On the other hand, the official said, Geithner will join Obama’s inner circle of economic advisers “without much political ideological baggage” — a technocrat who has served in staff positions at Treasury under two Republican presidents (Reagan and George H. W. Bush) and one Democrat (Bill Clinton). In the latter administration, he rose smartly through the ranks as a Summers protégé.
Indeed, when Summers, as an undersecretary, was asked one day in a Treasury corridor to name the person on whom he relied most heavily, he nodded down the hall to where a group of young aides had congregated. At the center of the cluster — and Summers’ focus — was Geithner.
The message was clear: This was a guy who was going places.
Said one Republican lobbyist who has observed Geithner from positions inside the White House and out: “He is Larry Summers without the sharp fangs. He has the brainpower, but not the barnacles.”
Now, with Summers moving into the White House West Wing to run Obama’s National Economic Council, it will be Geithner whose signature appears on the nation’s currency — and whose stamp will be put on the multibillion-dollar operations intended to right the listing global economy.
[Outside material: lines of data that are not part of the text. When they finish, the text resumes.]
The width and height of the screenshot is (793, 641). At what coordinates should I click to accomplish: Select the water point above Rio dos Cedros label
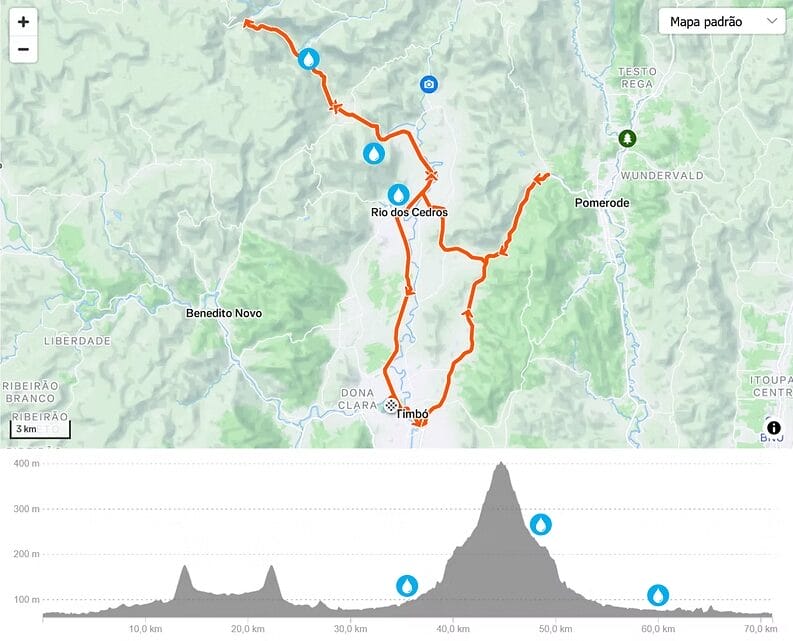(398, 194)
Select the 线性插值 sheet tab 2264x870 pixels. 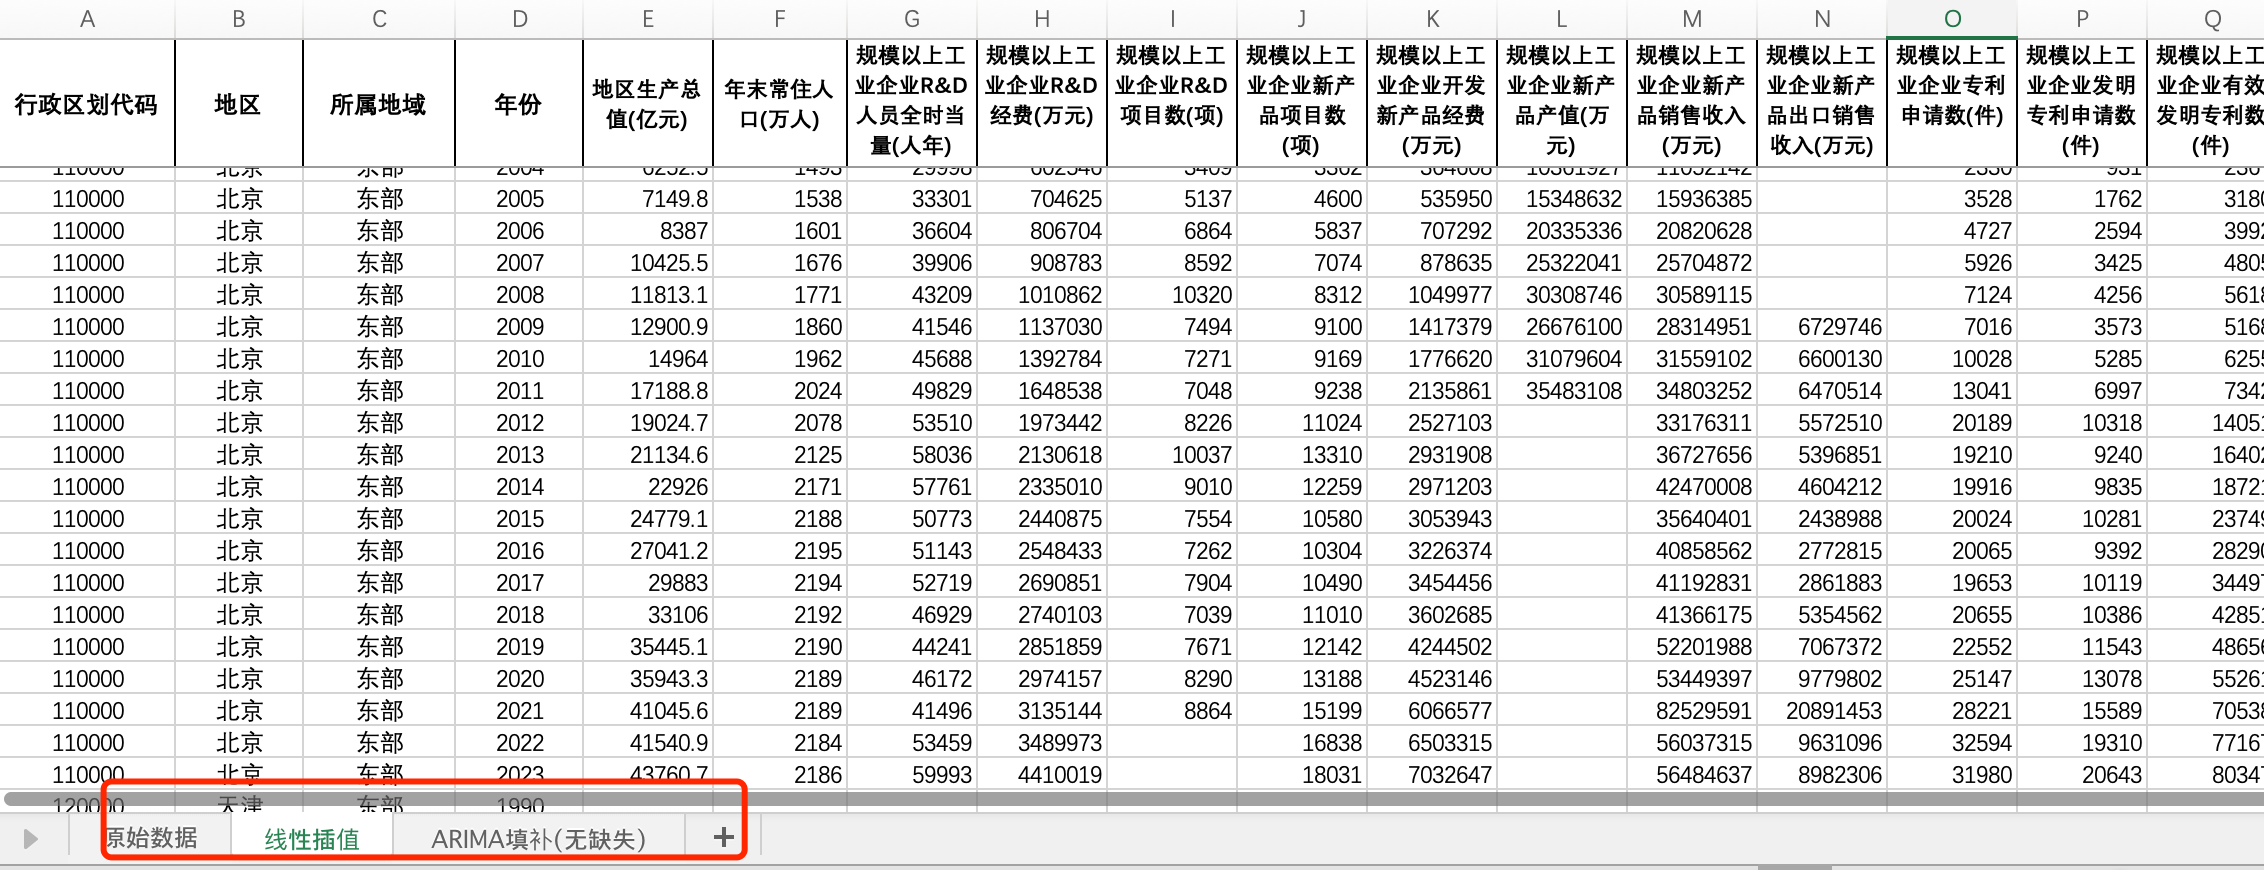pyautogui.click(x=312, y=839)
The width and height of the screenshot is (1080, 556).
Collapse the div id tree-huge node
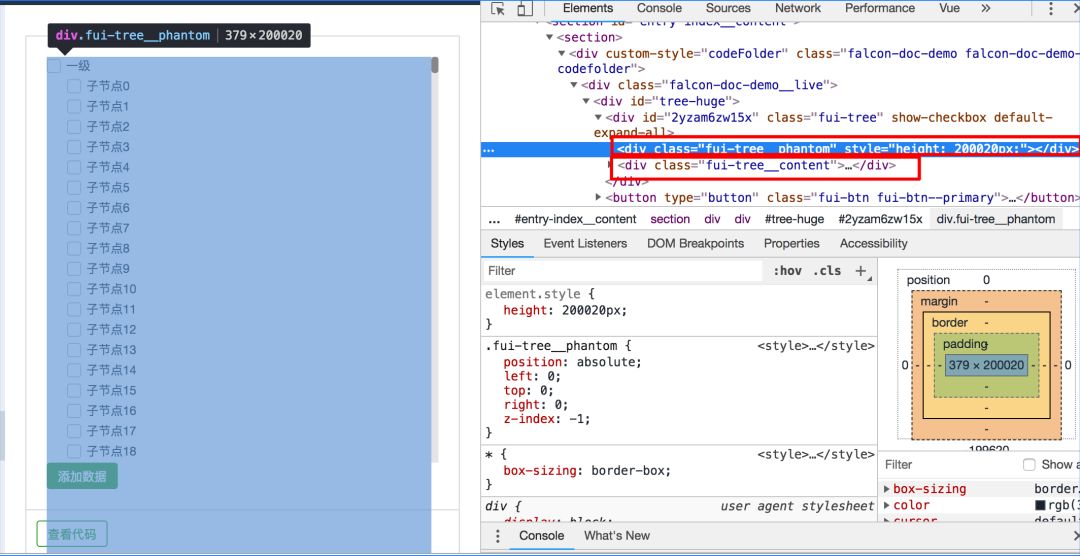point(587,101)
Geithner, whose name is pronounced GITE-ner, arrived in Washington to attend graduate school at the Johns Hopkins University’s School for Advanced International Studies in the midst of the Reagan administration’s economic struggles. He graduated with a master’s degree in international economics and East Asian studies in 1985.
He had already traveled widely with his family. His father was a Ford Foundation program officer in charge of projects for developing countries, and young Geithner graduated from the International School in Bangkok before getting his undergraduate degree at Dartmouth College, where he studied Chinese and Japanese.
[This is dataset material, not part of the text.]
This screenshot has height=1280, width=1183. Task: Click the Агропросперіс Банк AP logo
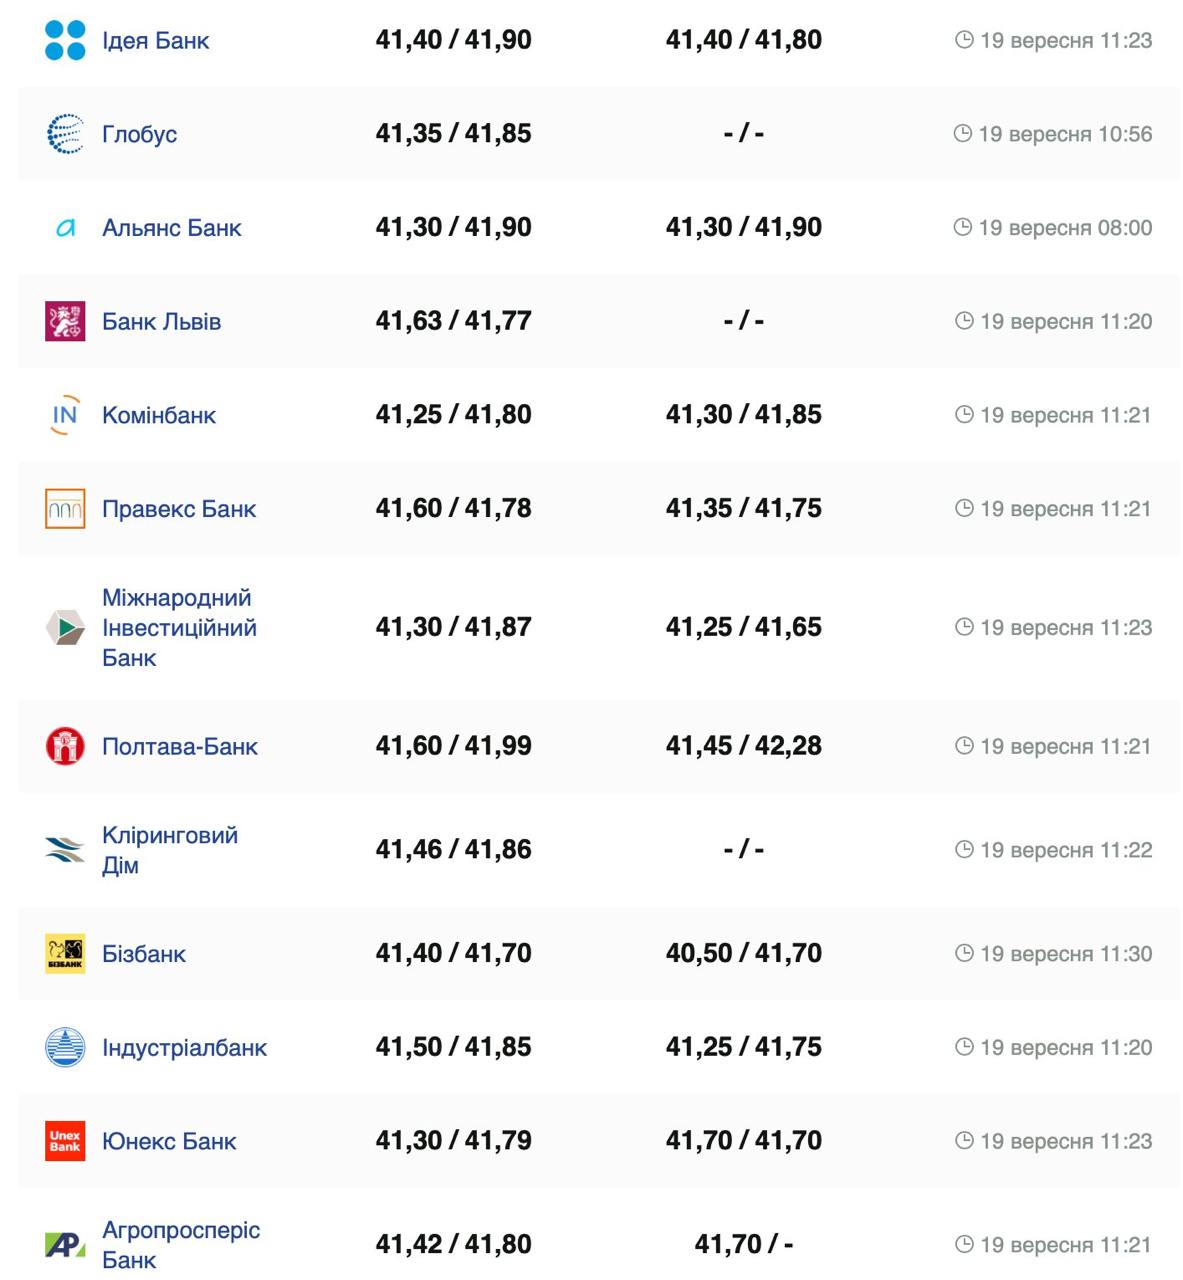point(65,1245)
At a campus known for its fraternity parties and conservative bent, Geithner stood out: He moved off campus, hung out with a more liberal crowd, pursued his passion for East Asian studies and became a serious photographer.
He was, housemate John Fanestil recalled, “an accomplished linguist” who spent much of his junior year in China, and returned with what Fanestil still remembers as remarkable photographs of Chinese citizens.
Geithner “cared very much about inequality and thinking globally,” said Fanestil, a former pastor at a Methodist church in Anaheim, Calif., who is executive director of Foundation for Change, a community action group in San Diego.
Geithner’s government service has been marked largely by crisis management. As Summers’ wingman dealing with the Asian economic meltdown during the second Clinton term, he predicted ahead of many others that the crisis would infect emerging economies, and wrestled with its fallout when it spread to Russia and Brazil.
As the head of the New York Fed, he played a leading role in the negotiations that ended with the sale of the Bear Stearns Cos. Inc., to JP Morgan Chase. He was also a central figure in the effort to salvage American Insurance Group Inc.
Taken together, said Jim Bicksler, a professor of finance and economics at the Rutgers University School of Business, Geithner has focused on issues of corporate governance, but “more importantly on government policies to prevent contagion” of the Wall Street crisis.
“He’s conservative in the sense he’d like to do it with minimum government expenditure,” Bickler said, but he recognizes that “the federal government can’t stand by and let the markets resurrect themselves.”
When all is said and done, Eizenstat said, “Tim has the capacity to drill down very deeply into an issue and understand the details, but not lose the forest for the trees. He sees the bigger picture.”
That ability — and Geithner’s energy and boyish appearance — prompted the former deputy secretary to say: “He’s 47 going on 32” in enthusiasm and looks, “but 47 going on 62 in wisdom and experience.”